___ Provided records ___

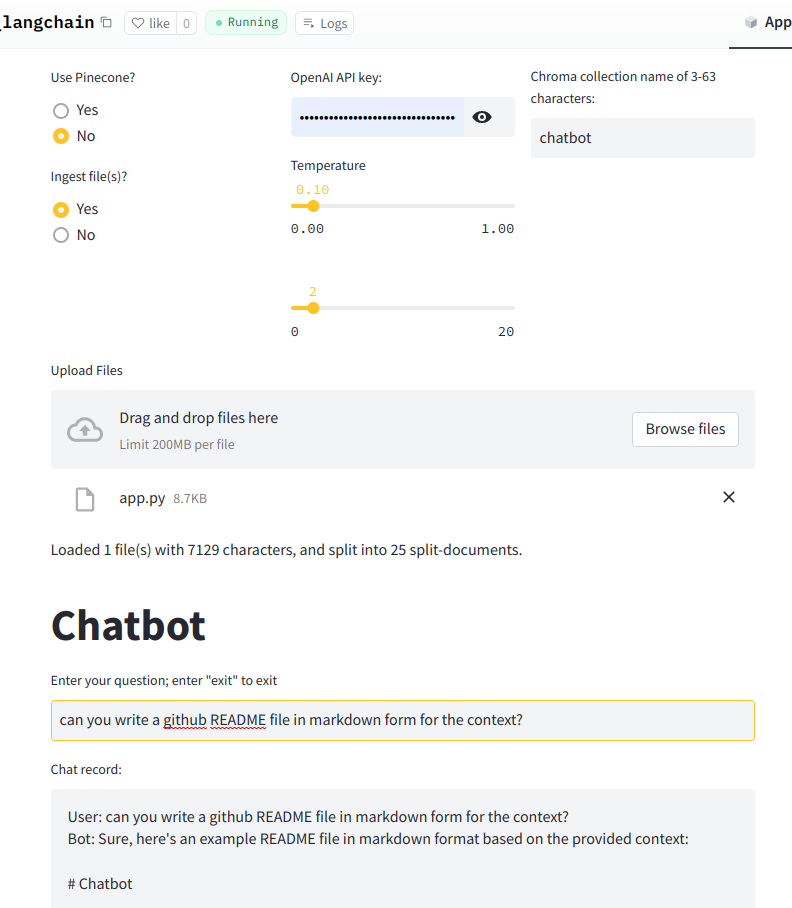
Task: Click the chatbot question input field
Action: (x=402, y=720)
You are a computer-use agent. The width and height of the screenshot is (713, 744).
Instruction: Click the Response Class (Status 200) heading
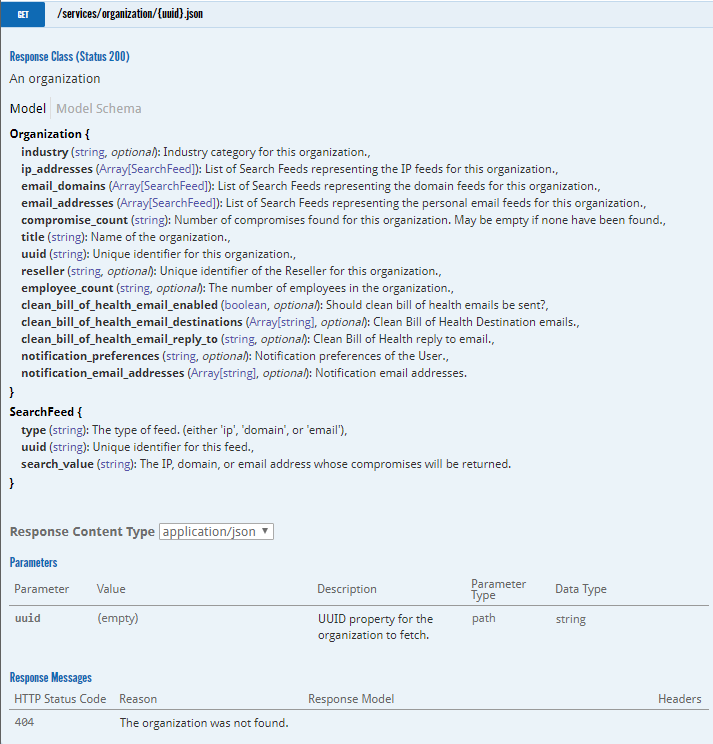point(69,57)
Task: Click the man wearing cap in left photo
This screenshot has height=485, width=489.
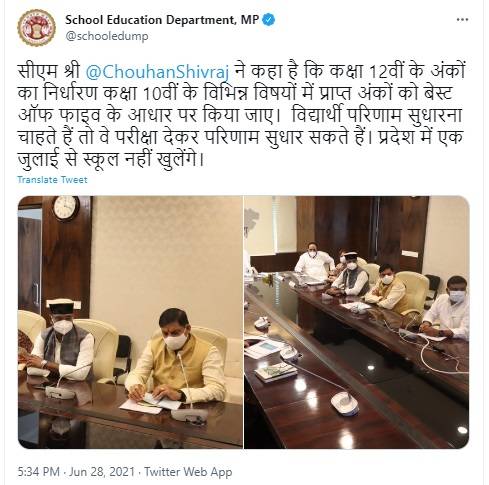Action: (x=62, y=343)
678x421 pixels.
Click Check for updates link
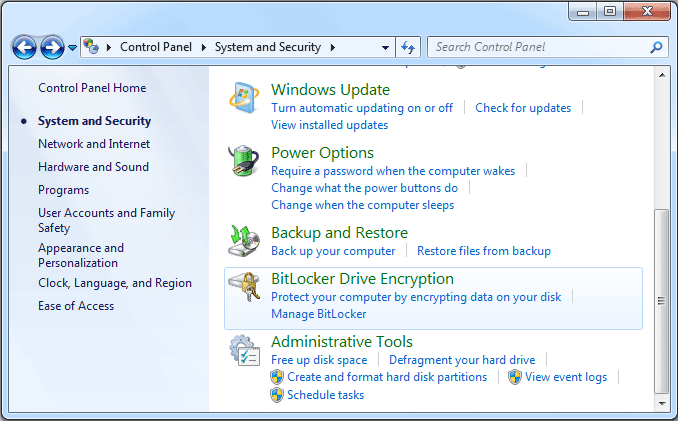pos(523,108)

___

Problem description. Restate word for word the lines running from the one with "This screenshot has height=485, width=489." to the end of the entries; pictures are to be left out.

Problem solution.
This screenshot has height=485, width=489.
Action: (x=62, y=343)
678x421 pixels.
Click Check for updates link
pos(523,108)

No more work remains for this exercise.